For a moment, Alex couldn’t understand what she meant. Then he saw it. A piece of straw, attached to the young man’s
sleeve. A piece of straw looking suspiciously similar to the straw in which the Newberry Cup had been packed.
“It’s them!” Ruby said excitedly. The man who looked like a butler put the suitcases in the back of the car, shut the door and climbed into the passenger seat. “And they’re about to get away! We have to delay them!”
“How?” said Alex, but Ruby was already hurrying forward.
“Hello!” she said brightly. “We’re … er … collecting for … er…”
She shot a meaningful look at Dora, who said, “The Missionary Aid Society” at once.
“Yeah!” said Ruby. “Them. We want to aid missionaries. Would you care to make a donation? It’s very good work, um, converting heathens and so forth.”
“Not right now, kiddies,” said the man in the straw hat. “We’re in a hurry.”
“Oh, but it won’t take long,” said Ruby earnestly. She moved between the man and the car door. “Let me tell you about all the good work they’re doing in … Africa. And Asia! And Australia! Probably! Singing hymns! Exploring jungles!”

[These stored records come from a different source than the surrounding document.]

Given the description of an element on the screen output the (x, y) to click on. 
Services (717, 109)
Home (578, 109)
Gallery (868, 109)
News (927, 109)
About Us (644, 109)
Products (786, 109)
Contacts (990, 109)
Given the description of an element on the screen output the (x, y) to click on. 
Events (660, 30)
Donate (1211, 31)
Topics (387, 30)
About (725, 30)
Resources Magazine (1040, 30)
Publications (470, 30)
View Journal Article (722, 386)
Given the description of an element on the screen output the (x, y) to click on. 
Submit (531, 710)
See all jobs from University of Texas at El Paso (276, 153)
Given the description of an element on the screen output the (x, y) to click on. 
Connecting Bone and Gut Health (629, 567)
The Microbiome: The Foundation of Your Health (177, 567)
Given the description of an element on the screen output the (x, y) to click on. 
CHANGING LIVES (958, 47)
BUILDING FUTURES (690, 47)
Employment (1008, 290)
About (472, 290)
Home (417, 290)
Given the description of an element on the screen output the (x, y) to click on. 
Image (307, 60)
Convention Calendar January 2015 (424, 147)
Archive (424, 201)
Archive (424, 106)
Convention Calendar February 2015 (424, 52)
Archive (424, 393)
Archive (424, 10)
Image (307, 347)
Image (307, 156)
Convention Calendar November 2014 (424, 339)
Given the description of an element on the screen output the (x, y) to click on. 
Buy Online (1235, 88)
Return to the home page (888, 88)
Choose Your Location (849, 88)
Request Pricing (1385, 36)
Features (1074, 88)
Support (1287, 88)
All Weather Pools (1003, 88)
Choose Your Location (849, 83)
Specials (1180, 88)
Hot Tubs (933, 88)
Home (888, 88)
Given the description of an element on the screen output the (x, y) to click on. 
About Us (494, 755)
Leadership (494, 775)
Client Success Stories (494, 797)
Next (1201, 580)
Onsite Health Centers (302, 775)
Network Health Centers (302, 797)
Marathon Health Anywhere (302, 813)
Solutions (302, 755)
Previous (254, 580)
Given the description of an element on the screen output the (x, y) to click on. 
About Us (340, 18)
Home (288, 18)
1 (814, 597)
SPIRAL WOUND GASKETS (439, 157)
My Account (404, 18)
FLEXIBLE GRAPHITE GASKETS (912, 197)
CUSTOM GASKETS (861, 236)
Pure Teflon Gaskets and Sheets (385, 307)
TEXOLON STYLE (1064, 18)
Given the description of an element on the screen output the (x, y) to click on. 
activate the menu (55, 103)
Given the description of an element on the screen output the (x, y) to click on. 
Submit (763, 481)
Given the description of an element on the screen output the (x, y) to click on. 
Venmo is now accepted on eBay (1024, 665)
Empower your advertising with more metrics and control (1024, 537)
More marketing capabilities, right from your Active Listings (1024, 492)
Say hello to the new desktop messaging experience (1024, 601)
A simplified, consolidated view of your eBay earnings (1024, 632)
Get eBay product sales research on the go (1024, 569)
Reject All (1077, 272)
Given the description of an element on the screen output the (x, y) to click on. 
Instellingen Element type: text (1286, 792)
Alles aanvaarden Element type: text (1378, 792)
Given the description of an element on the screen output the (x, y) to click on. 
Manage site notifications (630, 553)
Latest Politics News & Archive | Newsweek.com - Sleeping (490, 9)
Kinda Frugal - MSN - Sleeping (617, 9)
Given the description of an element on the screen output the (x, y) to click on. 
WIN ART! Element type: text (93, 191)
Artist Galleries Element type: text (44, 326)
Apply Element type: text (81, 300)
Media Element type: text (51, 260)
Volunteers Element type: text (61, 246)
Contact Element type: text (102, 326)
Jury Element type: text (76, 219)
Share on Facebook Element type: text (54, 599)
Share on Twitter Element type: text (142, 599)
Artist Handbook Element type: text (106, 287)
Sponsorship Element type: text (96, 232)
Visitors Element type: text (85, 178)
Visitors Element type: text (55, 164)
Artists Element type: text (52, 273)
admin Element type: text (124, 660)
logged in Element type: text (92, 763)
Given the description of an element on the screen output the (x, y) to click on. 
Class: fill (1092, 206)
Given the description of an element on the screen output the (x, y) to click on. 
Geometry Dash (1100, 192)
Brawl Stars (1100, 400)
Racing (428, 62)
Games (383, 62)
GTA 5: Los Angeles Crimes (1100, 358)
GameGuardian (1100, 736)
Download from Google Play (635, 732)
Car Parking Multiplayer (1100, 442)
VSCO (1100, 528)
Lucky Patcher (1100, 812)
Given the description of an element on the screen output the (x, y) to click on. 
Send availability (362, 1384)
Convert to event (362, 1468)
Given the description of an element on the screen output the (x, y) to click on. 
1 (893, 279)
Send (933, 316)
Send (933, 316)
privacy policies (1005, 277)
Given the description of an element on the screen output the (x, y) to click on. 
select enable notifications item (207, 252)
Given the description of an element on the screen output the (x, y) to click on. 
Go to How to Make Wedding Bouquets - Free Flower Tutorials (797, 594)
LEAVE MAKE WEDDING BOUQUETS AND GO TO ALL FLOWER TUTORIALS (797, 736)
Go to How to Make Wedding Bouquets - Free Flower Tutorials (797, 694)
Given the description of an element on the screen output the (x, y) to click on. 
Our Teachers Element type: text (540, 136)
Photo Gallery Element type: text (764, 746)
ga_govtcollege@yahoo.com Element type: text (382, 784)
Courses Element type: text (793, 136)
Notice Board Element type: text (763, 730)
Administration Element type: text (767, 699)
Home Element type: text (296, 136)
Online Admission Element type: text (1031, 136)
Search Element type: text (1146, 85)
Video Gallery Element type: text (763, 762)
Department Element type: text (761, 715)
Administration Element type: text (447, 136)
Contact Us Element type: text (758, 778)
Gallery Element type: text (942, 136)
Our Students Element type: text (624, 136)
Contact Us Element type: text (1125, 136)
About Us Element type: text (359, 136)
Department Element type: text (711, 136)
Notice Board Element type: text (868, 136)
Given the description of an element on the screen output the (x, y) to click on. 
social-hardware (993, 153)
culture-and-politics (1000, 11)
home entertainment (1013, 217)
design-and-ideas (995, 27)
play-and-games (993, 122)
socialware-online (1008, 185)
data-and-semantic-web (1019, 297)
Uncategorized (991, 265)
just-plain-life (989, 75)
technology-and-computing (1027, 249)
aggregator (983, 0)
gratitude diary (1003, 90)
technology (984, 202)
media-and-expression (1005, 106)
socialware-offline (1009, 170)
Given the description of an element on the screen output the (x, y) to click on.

Alex was pretty sure missionaries didn’t explore jungles. The young man didn’t seem to think so either.
“All right,” he said. “Very nice. Move along now.” And he made a shooing gesture at Ruby. Ruby didn’t move.
“And another thing!” she said. “Before you go! Have you seen my dog? I’ve lost him. He’s about this big – he’s white – his name is Samuel, but he answers to Sammy. He’s—”
“No, I have not!” said the young man. “Look here. I’m in a frightful hurry. I don’t know what sort of game you’re playing at, but if you’d kindly move aside, I’ll be getting along.”